While attending a film festival can deliver high amounts of heavy drama and international perspectives, an unexpected treasure trove also awaits when it comes to clever comedy. Throughout much of the year, filmgoers looking for laughs are subjected to the latest round of gross-out humour, or brainless trifles where everybody knows a couple is right for each other, except the two people in the couple.
TIFF 2013 brought me a wonderful comedy in the way of THE STAG, a film by Irish writer-director John Butler.
THE STAG is about a metrosexual groom-to-be named Fionnan (Hugh O’Conor). As his wedding day gets closer, his fiancée, Ruth (Amy Huberman) worries that he may need a mild boost in testosterone. Her quest sends her to his best man Davin (Andrew Scott). She presses him to organize a stag party for Fionnan, which leads Davin to ultimately decide on a hiking/camping getaway with Fionnan’s three other groomsmen. However, the band of brothers isn’t complete without Ruth’s brother “The Machine” (Peter McDonald).
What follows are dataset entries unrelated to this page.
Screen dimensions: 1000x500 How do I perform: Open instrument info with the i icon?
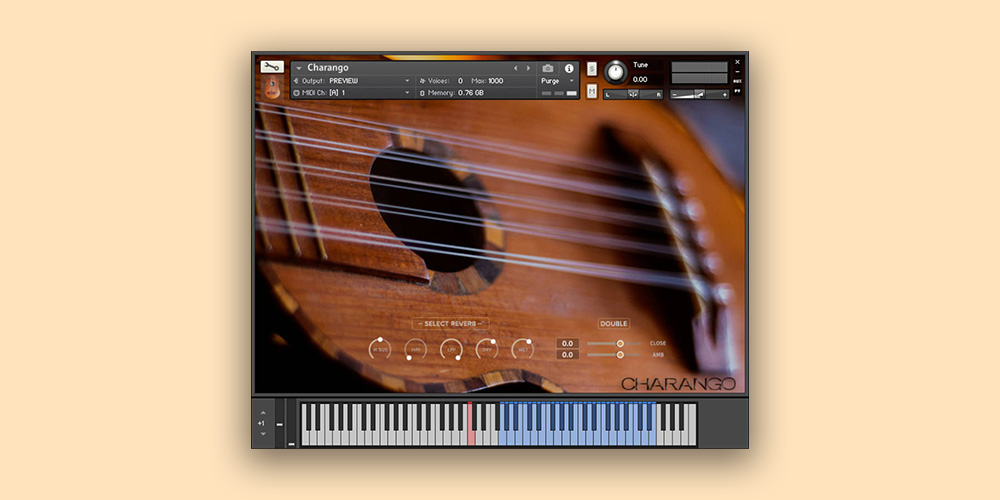569,68
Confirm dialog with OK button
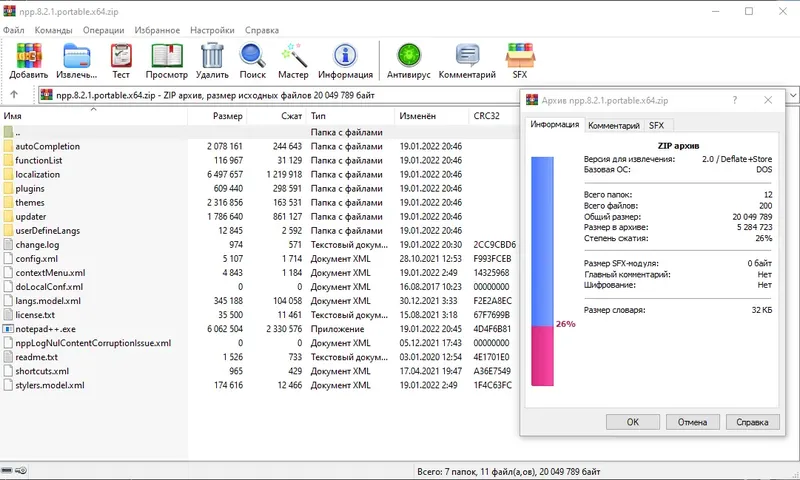800x480 pixels. coord(633,422)
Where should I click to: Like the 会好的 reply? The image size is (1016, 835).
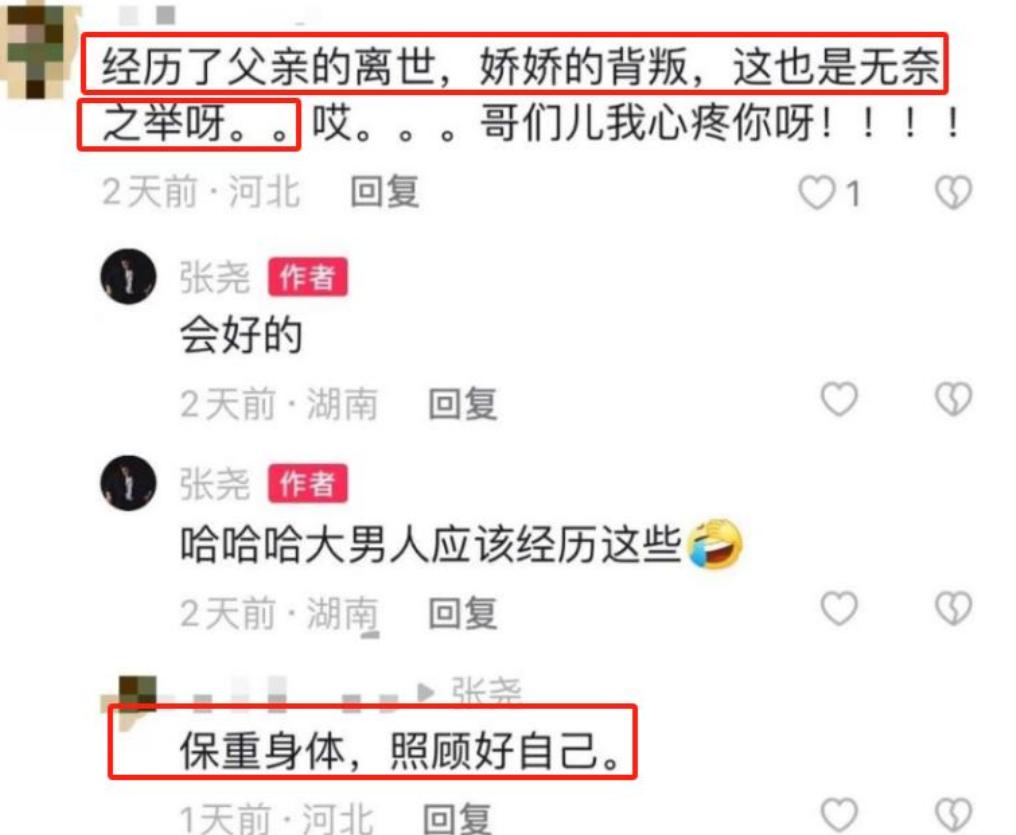coord(839,398)
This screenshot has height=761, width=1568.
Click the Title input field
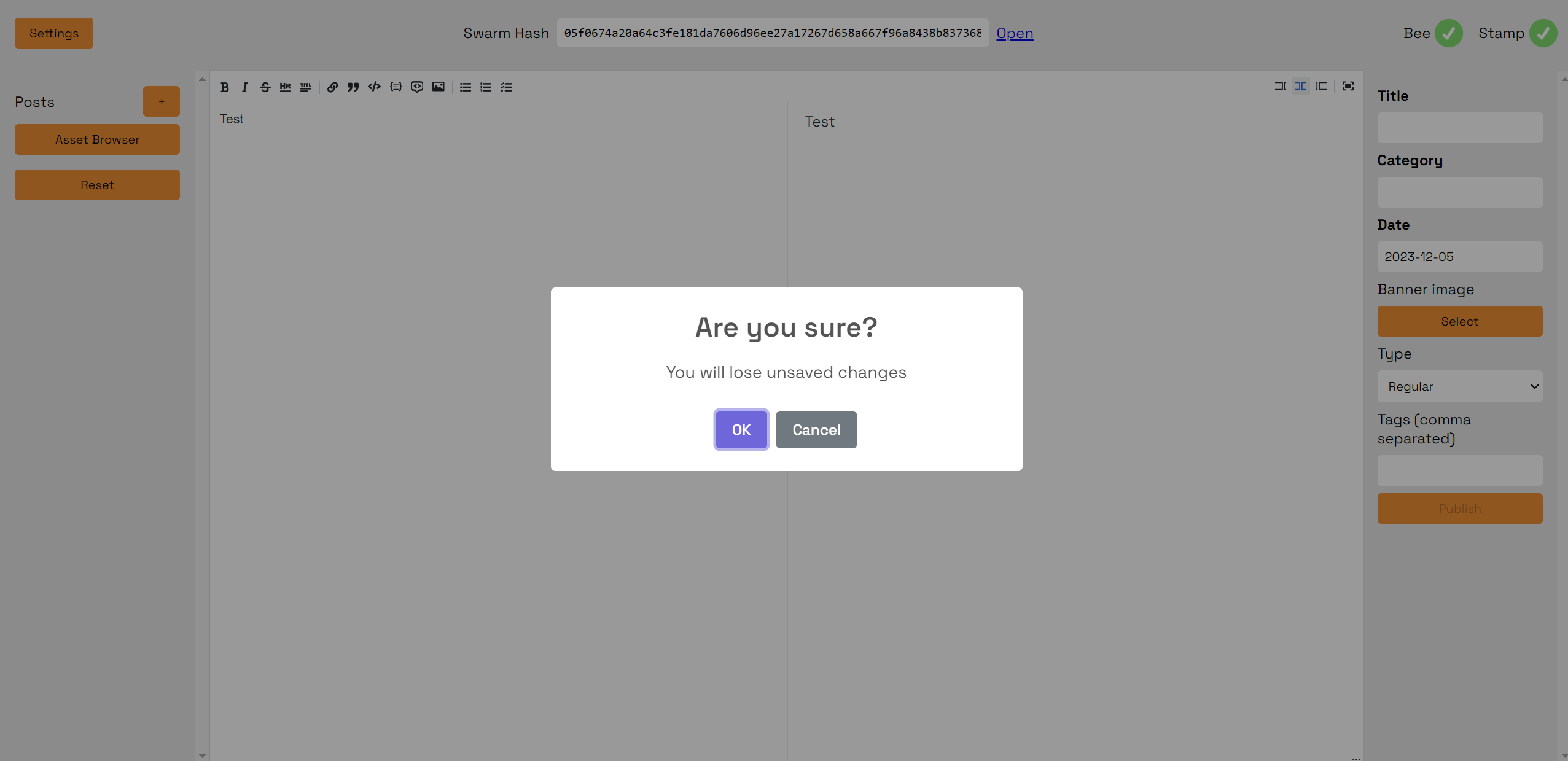click(1459, 128)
The five lads might have done well for themselves in the country on their own, but with The Machine in-tow, all bets are off.
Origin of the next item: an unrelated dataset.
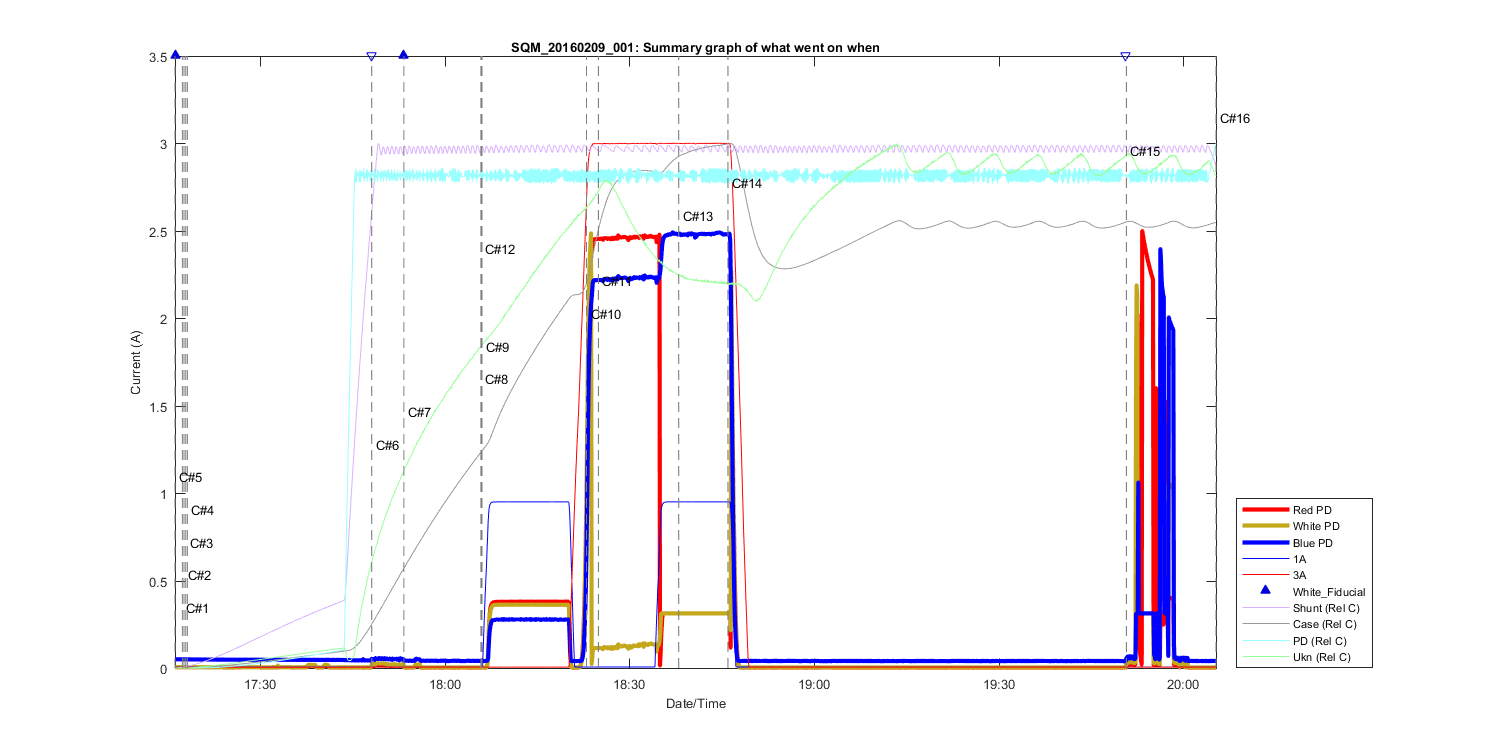This screenshot has width=1500, height=750.
Task: Click the 1A legend entry
Action: click(1300, 559)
THE STAG isn’t looking to do anything revolutionary, which is a big reason why it works. Instead, it earns its laughs from how various types of men inter-relate (maintenance, academics, brutish louts, hetero and homosexuals). Camping trips come with days on end of close contact and no technology. As such, they have a way of splintering even the best of friends. When six men who are less tight-knit give it a go, the situation is rife for conflict.
Even if it wasn’t, The Machine would find a way to spark it.
Through it all though, The Machine surprises the audience with his complexity. This isn’t the first film where a seemingly-simple, oafish man has upset the order of things. However, in moment after moment, The Machine proves to be more than meets the eye. He has a far greater understanding of these men, and the problems they face than they do themselves. The way that he never sticks to his intuition or his hooliganry is what makes so much of the film a delight.
Beyond its considerable heart, THE STAG succeeds by crafting so many delightful gags. Utilizing sharp dialogue and pitch-perfect sight gags (male nudity is never not funny), the film succeeds admirably at entertaining and amusing its audience while still respecting their intelligence.
This movie was an unexpected gem in my schedule, and sold me forever more on the talents of Peter McDonald, Andrew Scott, and John Butler. It comes with some of the most honest performances you’re likely to see, and more brains, heart, and courage than any Hollywood comedy dare put forward.